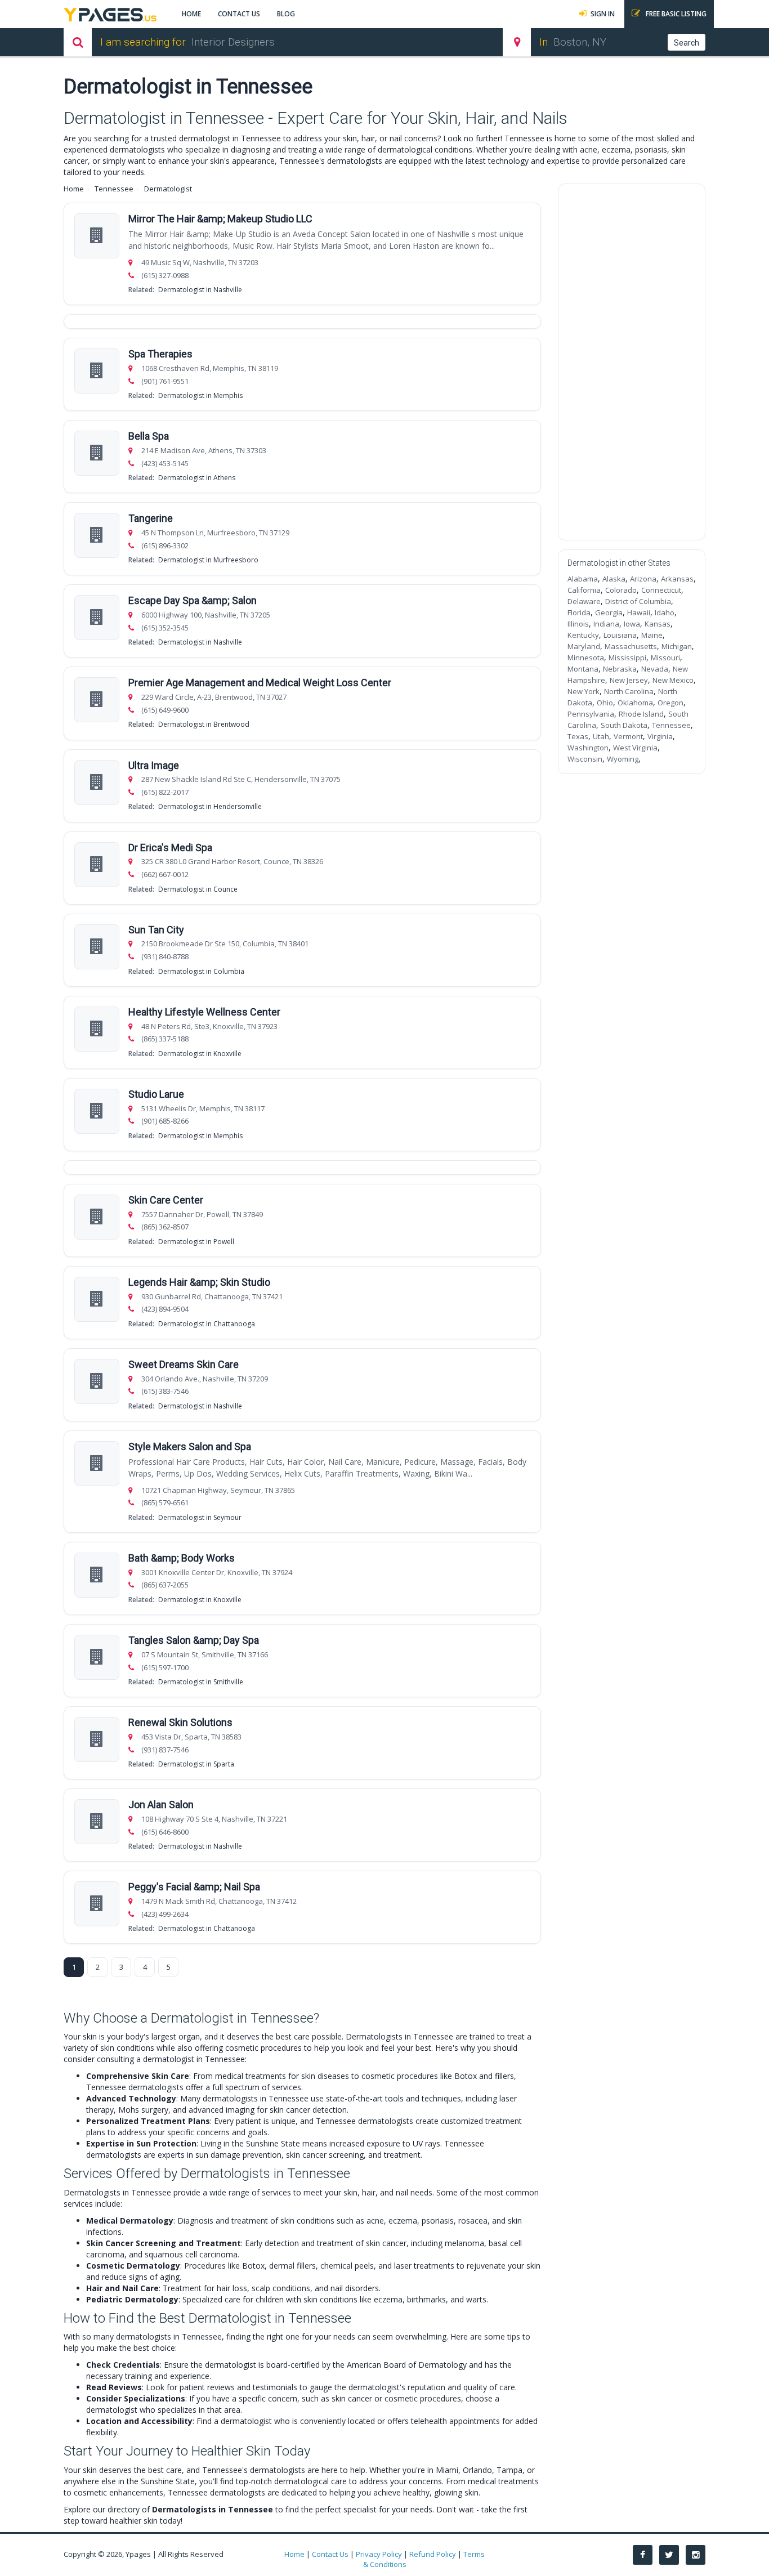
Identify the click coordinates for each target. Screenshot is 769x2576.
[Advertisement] (631, 362)
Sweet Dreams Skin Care (183, 1364)
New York (583, 691)
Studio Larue (156, 1094)
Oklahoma (635, 702)
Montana (582, 669)
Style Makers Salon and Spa (189, 1446)
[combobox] (335, 42)
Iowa (632, 624)
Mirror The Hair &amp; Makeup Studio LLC (220, 219)
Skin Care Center (165, 1200)
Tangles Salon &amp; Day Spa (193, 1640)
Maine (652, 635)
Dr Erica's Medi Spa (170, 847)
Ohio (605, 702)
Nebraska (620, 669)
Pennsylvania (590, 714)
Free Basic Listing (675, 14)
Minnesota (585, 657)
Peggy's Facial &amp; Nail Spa (194, 1887)
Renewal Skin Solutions (180, 1722)
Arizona (643, 579)
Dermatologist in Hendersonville (210, 806)
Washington (588, 748)
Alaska (613, 579)
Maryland (583, 646)
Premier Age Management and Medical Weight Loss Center (259, 682)
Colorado (621, 590)
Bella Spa (148, 436)
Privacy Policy (379, 2554)
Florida (579, 612)
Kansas (657, 624)
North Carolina (629, 691)
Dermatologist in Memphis (200, 395)
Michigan (676, 646)
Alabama (582, 579)
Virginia (660, 736)
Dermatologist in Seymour (200, 1517)
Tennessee (114, 189)
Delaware (584, 601)
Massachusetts (631, 646)
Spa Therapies (160, 354)
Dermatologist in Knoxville (200, 1053)
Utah (601, 736)
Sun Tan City (156, 930)
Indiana (606, 624)
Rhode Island (641, 714)
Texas (577, 736)
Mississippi (627, 657)
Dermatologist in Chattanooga (206, 1324)
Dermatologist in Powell (196, 1241)
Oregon (670, 702)
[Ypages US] (110, 13)
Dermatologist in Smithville (200, 1682)
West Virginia (635, 748)
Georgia (609, 612)
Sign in (603, 14)
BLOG (286, 14)
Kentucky (583, 635)
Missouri (665, 657)
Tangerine (150, 518)
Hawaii (638, 612)
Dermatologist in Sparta (196, 1764)
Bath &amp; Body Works (181, 1558)
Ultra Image (153, 765)
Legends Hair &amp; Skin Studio (199, 1282)
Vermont (628, 736)
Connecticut (661, 590)
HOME (191, 14)
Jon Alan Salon (161, 1804)
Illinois (578, 624)
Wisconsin (584, 759)
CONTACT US (239, 14)
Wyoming (622, 759)
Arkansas (677, 579)
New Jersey (629, 680)
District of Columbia (638, 601)
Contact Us (330, 2554)
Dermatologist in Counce (198, 889)
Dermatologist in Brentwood (203, 724)
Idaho (664, 612)
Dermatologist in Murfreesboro (208, 560)
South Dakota (624, 725)
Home (74, 189)
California (584, 590)
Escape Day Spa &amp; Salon (192, 600)
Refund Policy (432, 2554)
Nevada (654, 669)
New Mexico (673, 680)
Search (686, 42)
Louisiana (620, 635)
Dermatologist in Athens (196, 477)
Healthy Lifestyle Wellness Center (204, 1012)
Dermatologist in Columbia (201, 971)
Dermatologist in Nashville (200, 289)
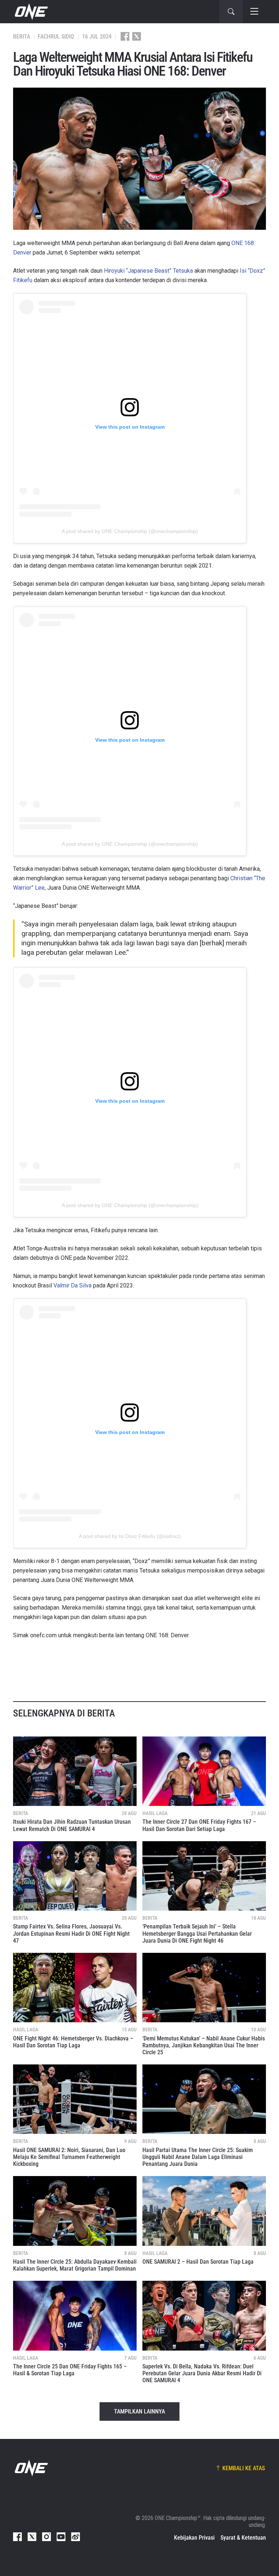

....................

- _YOUR INSTRUCTIONS_
Here the job is to output the lines from the top of the listing through the line holding "New Mexico (673, 680)", word for word and without pictures.

- _EXPECTED ANSWER_
Identify the click coordinates for each target. Screenshot is 769x2576.
[Advertisement] (631, 362)
Sweet Dreams Skin Care (183, 1364)
New York (583, 691)
Studio Larue (156, 1094)
Oklahoma (635, 702)
Montana (582, 669)
Style Makers Salon and Spa (189, 1446)
[combobox] (335, 42)
Iowa (632, 624)
Mirror The Hair &amp; Makeup Studio LLC (220, 219)
Skin Care Center (165, 1200)
Tangles Salon &amp; Day Spa (193, 1640)
Maine (652, 635)
Dr Erica's Medi Spa (170, 847)
Ohio (605, 702)
Nebraska (620, 669)
Pennsylvania (590, 714)
Free Basic Listing (675, 14)
Minnesota (585, 657)
Peggy's Facial &amp; Nail Spa (194, 1887)
Renewal Skin Solutions (180, 1722)
Arizona (643, 579)
Dermatologist in Hendersonville (210, 806)
Washington (588, 748)
Alaska (613, 579)
Maryland (583, 646)
Premier Age Management and Medical Weight Loss Center (259, 682)
Colorado (621, 590)
Bella Spa (148, 436)
Privacy Policy (379, 2554)
Florida (579, 612)
Kansas (657, 624)
North Carolina (629, 691)
Dermatologist in Memphis (200, 395)
Michigan (676, 646)
Alabama (582, 579)
Virginia (660, 736)
Dermatologist in Seymour (200, 1517)
Tennessee (114, 189)
Delaware (584, 601)
Massachusetts (631, 646)
Spa Therapies (160, 354)
Dermatologist in Knoxville (200, 1053)
Utah (601, 736)
Sun Tan City (156, 930)
Indiana (606, 624)
Rhode Island (641, 714)
Texas (577, 736)
Mississippi (627, 657)
Dermatologist in Chattanooga (206, 1324)
Dermatologist in Powell (196, 1241)
Oregon (670, 702)
[Ypages US] (110, 13)
Dermatologist in Smithville (200, 1682)
West Virginia (635, 748)
Georgia (609, 612)
Sign in (603, 14)
BLOG (286, 14)
Kentucky (583, 635)
Missouri (665, 657)
Tangerine (150, 518)
Hawaii (638, 612)
Dermatologist in Sparta (196, 1764)
Bath &amp; Body Works (181, 1558)
Ultra Image (153, 765)
Legends Hair &amp; Skin Studio (199, 1282)
Vermont (628, 736)
Connecticut (661, 590)
HOME (191, 14)
Jon Alan Salon (161, 1804)
Illinois (578, 624)
Wisconsin (584, 759)
CONTACT US (239, 14)
Wyoming (622, 759)
Arkansas (677, 579)
New Jersey (629, 680)
District of Columbia (638, 601)
Contact Us (330, 2554)
Dermatologist in Counce (198, 889)
Dermatologist in Brentwood (203, 724)
Idaho (664, 612)
Dermatologist in Murfreesboro (208, 560)
South Dakota (624, 725)
Home (74, 189)
California (584, 590)
Escape Day Spa &amp; Salon (192, 600)
Refund Policy (432, 2554)
Nevada (654, 669)
New Mexico (673, 680)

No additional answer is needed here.